- **The exercise**
Retype the lines of the data below, starting with the line that contains "Viewport: 600px width, 375px height." and going on through the line that contains "coord(808,63)".

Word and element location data
[START]

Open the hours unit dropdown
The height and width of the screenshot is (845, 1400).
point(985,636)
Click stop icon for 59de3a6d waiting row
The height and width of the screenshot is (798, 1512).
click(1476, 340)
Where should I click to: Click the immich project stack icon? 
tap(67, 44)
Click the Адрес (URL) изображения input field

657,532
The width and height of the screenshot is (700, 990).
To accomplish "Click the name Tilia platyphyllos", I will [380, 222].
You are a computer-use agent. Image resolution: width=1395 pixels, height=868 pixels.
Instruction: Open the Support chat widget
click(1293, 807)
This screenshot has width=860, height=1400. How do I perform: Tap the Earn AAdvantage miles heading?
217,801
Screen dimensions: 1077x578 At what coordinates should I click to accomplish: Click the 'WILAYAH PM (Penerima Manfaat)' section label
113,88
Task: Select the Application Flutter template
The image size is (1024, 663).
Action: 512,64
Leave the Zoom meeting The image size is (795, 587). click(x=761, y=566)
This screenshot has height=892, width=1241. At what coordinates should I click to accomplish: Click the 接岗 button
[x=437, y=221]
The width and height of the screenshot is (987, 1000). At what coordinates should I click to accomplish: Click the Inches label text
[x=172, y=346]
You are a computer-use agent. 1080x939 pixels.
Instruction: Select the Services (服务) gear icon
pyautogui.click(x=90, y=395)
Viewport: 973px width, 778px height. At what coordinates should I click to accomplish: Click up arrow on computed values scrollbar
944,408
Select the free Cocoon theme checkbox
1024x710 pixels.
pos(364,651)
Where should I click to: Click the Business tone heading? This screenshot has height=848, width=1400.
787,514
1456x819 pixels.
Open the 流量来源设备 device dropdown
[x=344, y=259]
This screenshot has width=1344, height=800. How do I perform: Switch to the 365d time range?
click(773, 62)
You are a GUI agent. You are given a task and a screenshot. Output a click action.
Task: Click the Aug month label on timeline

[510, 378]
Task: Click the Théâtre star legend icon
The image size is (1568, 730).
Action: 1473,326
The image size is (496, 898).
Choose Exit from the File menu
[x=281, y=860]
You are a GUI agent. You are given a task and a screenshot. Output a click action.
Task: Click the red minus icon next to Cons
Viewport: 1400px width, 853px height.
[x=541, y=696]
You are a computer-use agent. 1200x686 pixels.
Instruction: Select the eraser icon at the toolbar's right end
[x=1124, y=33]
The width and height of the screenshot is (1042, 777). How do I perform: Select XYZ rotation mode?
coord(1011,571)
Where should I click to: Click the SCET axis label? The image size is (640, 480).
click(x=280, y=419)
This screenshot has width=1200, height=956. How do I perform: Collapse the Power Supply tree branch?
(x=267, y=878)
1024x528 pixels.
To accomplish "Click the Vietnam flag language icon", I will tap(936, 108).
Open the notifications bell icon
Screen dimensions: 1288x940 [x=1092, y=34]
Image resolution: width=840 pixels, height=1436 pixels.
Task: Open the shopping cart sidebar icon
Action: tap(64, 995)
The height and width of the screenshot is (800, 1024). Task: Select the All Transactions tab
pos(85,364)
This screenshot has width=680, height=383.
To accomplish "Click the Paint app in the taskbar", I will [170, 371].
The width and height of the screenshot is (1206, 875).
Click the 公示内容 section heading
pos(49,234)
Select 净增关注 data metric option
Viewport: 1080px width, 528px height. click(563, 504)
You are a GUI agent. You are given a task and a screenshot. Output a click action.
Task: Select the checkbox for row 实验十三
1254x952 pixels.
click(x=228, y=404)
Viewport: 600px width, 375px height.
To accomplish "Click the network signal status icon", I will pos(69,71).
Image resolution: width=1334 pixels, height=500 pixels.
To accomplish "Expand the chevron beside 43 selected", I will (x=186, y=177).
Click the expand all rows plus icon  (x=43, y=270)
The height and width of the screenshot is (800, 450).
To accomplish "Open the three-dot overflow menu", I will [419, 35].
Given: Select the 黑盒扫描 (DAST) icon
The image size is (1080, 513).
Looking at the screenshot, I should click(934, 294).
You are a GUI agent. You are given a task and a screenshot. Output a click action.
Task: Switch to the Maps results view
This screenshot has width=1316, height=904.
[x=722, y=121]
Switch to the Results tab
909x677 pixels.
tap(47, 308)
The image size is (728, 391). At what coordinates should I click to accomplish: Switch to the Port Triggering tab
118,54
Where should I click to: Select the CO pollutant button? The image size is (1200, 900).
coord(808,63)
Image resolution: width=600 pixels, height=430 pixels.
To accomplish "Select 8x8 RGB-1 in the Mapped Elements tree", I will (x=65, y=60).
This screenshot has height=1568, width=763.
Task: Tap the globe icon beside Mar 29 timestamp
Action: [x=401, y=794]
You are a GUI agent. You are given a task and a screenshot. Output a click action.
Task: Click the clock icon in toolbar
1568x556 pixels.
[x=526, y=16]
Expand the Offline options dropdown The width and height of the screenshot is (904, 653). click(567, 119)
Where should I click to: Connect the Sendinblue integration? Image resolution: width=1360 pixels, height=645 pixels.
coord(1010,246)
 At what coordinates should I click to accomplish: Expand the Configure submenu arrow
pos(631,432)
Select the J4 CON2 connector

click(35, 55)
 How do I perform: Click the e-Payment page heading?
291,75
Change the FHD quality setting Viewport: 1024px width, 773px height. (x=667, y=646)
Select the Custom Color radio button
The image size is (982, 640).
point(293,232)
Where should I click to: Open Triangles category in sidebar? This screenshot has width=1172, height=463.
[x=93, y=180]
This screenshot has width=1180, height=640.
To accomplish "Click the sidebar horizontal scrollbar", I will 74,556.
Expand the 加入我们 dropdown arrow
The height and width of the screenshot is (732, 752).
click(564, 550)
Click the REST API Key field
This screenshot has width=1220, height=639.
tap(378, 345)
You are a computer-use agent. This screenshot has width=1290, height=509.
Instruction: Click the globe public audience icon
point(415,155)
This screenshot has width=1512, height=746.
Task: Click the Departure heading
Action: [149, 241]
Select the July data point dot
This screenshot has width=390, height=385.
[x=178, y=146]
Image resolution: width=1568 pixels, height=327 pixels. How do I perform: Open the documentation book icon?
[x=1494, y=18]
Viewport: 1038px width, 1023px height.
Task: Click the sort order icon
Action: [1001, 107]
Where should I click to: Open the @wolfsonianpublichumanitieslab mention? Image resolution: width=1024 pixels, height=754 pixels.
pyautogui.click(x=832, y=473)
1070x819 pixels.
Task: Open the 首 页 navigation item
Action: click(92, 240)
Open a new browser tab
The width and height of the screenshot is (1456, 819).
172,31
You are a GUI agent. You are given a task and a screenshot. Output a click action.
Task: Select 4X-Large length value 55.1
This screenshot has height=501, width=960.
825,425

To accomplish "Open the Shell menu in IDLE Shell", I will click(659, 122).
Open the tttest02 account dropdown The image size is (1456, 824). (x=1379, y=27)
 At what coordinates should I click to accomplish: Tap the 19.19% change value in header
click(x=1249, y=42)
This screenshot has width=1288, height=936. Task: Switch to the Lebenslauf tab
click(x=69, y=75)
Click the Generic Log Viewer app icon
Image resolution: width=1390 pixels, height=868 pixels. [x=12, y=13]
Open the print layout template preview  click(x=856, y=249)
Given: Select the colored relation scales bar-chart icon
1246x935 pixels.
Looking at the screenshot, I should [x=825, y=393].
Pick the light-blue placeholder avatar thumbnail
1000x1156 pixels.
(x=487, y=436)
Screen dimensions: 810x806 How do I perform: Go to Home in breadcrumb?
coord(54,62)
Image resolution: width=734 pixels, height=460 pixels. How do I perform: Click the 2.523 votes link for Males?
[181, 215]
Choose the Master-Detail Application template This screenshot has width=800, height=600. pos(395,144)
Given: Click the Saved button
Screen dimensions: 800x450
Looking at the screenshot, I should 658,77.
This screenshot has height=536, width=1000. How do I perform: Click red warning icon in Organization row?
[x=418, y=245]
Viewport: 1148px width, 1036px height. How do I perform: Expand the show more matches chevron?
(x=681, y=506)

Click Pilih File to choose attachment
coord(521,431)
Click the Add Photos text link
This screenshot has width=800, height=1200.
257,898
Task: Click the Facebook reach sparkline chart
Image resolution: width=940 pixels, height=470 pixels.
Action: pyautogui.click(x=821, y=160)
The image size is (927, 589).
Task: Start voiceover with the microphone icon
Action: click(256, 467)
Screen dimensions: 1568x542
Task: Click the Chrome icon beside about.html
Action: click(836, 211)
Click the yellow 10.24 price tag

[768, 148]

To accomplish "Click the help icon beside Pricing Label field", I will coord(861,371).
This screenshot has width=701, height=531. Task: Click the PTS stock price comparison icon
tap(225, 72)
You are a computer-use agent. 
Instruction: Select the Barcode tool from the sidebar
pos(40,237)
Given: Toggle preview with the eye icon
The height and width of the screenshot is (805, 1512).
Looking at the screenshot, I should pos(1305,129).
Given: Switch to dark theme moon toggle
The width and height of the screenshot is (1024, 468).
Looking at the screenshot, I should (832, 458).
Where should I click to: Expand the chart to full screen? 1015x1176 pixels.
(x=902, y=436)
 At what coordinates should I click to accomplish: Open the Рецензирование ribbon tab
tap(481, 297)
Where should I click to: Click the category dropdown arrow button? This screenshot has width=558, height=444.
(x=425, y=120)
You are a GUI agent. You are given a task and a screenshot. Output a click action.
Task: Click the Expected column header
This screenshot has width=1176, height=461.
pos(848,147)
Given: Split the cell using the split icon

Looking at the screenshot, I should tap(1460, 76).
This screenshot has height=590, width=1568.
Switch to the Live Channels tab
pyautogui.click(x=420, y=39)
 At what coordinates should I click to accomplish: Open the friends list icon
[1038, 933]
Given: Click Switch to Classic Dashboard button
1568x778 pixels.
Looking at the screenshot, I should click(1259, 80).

[END]

- **Solution for this task**
Viewport: 600px width, 375px height.
To accomplish "Click the network signal status icon", I will pos(69,71).
Image resolution: width=1334 pixels, height=500 pixels.
To accomplish "Expand the chevron beside 43 selected", I will (x=186, y=177).
Click the expand all rows plus icon  (x=43, y=270)
The height and width of the screenshot is (800, 450).
To accomplish "Open the three-dot overflow menu", I will [419, 35].
Given: Select the 黑盒扫描 (DAST) icon
The image size is (1080, 513).
Looking at the screenshot, I should click(934, 294).
You are a GUI agent. You are given a task and a screenshot. Output a click action.
Task: Switch to the Maps results view
This screenshot has width=1316, height=904.
[x=722, y=121]
Switch to the Results tab
909x677 pixels.
tap(47, 308)
The image size is (728, 391). At what coordinates should I click to accomplish: Switch to the Port Triggering tab
118,54
Where should I click to: Select the CO pollutant button? The image size is (1200, 900).
coord(808,63)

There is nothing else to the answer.